The main function is the driver function that reads URLs from a text file, uses a thread pool to check URLs concurrently, and logs the results in an Excel file. It runs in an infinite loop, sleeping for a specified number of minutes between each round of URL checks. It prints to the terminal whether it's currently working on URLs or sleeping.

Multithreading with ThreadPoolExecutor

The ThreadPoolExecutor class from the concurrent.futures module allows us to create a pool of worker threads. Each thread can check a URL independently of the others, which means we can check multiple URLs simultaneously. This is a significant speed-up if we have many URLs to check.

Logging Results in Excel

We use the pandas library to log results in an Excel file. Each time the script checks URLs, it appends the results to the Excel file rather than overwriting it. It does this by reading in the existing data, concatenating the new data, and then writing it out again.

You can run the script with:

shCopy codepoetry run python url_checker.py

Testing with unittest

Python's built-in unittest module allows us to write unit tests for our code. For our script, we could write tests to ensure that our check_url function returns the correct output given a specific input. We could also write tests to ensure that our script correctly reads URLs from a file, logs results in an Excel file, and sleeps for the correct amount of time.

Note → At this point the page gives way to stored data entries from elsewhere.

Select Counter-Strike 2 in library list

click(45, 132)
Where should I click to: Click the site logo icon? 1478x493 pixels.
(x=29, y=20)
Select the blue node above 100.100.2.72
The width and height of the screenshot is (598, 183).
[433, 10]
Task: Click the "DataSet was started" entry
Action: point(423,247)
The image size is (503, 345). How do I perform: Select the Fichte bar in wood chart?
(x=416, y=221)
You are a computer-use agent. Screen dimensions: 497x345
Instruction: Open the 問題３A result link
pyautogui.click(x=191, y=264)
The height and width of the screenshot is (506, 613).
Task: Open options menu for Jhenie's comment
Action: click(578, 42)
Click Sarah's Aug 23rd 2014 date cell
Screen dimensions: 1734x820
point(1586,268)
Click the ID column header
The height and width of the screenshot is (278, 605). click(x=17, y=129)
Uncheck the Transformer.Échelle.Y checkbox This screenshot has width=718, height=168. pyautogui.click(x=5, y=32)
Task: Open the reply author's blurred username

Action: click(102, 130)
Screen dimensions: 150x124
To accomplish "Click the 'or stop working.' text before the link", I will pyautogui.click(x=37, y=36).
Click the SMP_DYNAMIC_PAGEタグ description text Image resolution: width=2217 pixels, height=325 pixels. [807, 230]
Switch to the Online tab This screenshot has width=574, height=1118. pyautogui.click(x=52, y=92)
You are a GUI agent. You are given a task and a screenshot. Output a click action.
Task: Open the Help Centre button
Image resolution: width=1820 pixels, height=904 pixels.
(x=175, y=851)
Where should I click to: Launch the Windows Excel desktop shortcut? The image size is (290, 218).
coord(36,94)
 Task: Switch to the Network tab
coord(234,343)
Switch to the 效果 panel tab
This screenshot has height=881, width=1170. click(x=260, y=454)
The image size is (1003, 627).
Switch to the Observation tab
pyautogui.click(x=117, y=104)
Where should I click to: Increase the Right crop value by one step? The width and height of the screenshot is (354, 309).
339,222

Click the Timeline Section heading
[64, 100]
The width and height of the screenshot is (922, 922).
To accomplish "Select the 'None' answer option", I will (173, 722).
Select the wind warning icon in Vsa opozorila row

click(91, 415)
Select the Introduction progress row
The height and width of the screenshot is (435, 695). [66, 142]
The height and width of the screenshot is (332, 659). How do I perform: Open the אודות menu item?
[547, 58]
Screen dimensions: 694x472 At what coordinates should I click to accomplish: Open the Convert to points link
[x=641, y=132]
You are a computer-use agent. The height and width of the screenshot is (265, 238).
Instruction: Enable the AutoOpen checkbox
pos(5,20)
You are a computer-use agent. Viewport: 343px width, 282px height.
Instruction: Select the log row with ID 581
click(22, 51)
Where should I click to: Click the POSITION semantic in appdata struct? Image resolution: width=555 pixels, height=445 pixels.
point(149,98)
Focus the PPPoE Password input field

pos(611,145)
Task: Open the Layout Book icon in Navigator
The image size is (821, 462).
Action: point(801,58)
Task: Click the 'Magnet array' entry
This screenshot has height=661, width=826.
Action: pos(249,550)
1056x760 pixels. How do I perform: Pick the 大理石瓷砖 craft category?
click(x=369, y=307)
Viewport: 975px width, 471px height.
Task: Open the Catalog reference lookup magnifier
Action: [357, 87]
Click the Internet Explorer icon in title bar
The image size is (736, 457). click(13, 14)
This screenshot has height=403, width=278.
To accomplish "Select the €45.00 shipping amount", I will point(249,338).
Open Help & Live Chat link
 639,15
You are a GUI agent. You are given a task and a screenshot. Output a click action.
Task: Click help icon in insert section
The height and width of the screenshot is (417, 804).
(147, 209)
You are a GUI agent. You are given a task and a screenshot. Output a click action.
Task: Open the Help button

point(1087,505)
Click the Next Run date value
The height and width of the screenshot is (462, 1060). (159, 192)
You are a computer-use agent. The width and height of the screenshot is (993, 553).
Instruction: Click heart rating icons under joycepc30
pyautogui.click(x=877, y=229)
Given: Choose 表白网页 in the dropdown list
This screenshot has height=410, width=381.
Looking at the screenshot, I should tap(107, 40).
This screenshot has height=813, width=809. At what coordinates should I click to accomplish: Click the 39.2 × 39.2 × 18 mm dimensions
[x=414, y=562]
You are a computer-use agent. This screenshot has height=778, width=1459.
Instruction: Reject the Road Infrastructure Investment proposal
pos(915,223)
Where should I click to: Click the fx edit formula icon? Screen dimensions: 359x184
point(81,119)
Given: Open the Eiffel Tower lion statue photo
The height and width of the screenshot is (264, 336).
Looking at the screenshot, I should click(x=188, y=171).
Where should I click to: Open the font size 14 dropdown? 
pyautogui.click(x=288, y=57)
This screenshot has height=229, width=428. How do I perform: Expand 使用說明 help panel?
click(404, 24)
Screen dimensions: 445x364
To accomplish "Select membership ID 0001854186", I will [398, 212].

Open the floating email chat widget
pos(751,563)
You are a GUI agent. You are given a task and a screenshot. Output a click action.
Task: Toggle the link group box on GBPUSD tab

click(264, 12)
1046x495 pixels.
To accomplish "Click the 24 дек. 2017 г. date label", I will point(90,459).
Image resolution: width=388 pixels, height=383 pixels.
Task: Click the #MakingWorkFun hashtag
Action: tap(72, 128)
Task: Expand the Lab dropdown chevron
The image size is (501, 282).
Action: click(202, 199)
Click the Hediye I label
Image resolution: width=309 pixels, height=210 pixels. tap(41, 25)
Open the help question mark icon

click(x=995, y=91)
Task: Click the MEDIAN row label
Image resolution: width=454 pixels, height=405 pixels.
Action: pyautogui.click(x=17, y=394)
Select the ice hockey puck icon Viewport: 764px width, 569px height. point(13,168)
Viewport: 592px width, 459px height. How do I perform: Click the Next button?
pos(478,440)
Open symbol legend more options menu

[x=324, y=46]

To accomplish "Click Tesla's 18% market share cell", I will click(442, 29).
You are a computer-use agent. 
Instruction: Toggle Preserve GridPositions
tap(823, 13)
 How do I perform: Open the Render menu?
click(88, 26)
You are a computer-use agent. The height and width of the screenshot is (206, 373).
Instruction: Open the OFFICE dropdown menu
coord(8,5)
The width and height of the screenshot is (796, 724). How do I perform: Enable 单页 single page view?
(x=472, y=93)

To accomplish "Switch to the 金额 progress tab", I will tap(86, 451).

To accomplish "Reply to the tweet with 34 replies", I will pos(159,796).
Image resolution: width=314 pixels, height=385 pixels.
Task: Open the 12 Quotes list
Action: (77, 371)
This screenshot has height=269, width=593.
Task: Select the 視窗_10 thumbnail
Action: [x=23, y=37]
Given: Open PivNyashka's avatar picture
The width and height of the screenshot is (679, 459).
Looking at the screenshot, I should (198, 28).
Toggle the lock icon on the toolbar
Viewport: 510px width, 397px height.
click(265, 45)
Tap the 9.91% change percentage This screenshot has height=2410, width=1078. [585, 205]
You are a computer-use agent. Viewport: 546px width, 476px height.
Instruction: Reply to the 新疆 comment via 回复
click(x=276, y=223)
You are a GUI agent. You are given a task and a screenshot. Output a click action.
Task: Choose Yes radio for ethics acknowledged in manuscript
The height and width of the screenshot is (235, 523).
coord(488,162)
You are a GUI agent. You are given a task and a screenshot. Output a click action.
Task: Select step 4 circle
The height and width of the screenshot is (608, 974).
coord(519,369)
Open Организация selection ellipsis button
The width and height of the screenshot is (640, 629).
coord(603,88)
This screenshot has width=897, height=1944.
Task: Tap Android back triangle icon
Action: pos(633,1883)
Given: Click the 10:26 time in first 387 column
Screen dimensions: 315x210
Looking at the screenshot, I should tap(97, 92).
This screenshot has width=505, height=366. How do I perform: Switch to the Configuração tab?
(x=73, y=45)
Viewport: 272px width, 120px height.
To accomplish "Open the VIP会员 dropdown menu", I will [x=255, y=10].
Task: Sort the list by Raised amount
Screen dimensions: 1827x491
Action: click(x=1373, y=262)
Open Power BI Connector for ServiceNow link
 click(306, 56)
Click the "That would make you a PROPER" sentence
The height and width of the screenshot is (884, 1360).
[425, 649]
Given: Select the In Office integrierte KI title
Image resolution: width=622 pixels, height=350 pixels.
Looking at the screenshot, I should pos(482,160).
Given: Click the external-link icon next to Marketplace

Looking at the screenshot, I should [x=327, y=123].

In our use case, writing unit tests would be a bit tricky due to the nature of the operations we are performing (network requests, file operations, and sleeping). However, we can still write some basic tests to verify our check_url function.

Let's create a new file named test_url_checker.py in the project's root directory:

import unittest
from url_checker import check_url

class TestURLChecker(unittest.TestCase):
    def test_check_url(self):
        # Testing with a valid URL
        url, status_code, load_time, _ = check_url('https://www.google.com')
        self.assertEqual(url, 'https://www.google.com')
        self.assertEqual(status_code, 200)
        self.assertNotEqual(load_time, 'N/A')

        # Testing with an invalid URL
        url, status_code, load_time, _ = check_url('https://www.nonexistentwebsite123456.com')
        self.assertEqual(url, 'https://www.nonexistentwebsite123456.com')
        self.assertEqual(status_code, 'Invalid URL')
        self.assertEqual(load_time, 'N/A')

if __name__ == '__main__':
    unittest.main()

This script tests the check_url function with both a valid URL and an invalid URL. For the valid URL, we expect the status code to be 200 and the load time to not be 'N/A'. For the invalid URL, we expect the status code to be 'Invalid URL' and the load time to be 'N/A'.

You can run the tests with:

poetry run python test_url_checker.py

Remember to replace 'https://www.google.com' and 'https://www.nonexistentwebsite123456.com' with URLs of your choice.

Note: Testing with network requests can be unpredictable as the status code may vary based on network conditions, server availability, etc. For more reliable tests, you might want to consider using a library like responses to mock HTTP requests.


In conclusion, the combination of Python with multithreading, Poetry, and unittest provides a powerful toolkit for building a URL monitor. This application is a robust, efficient solution for checking the availability and response time of a list of websites and logging the results for analysis. Happy coding!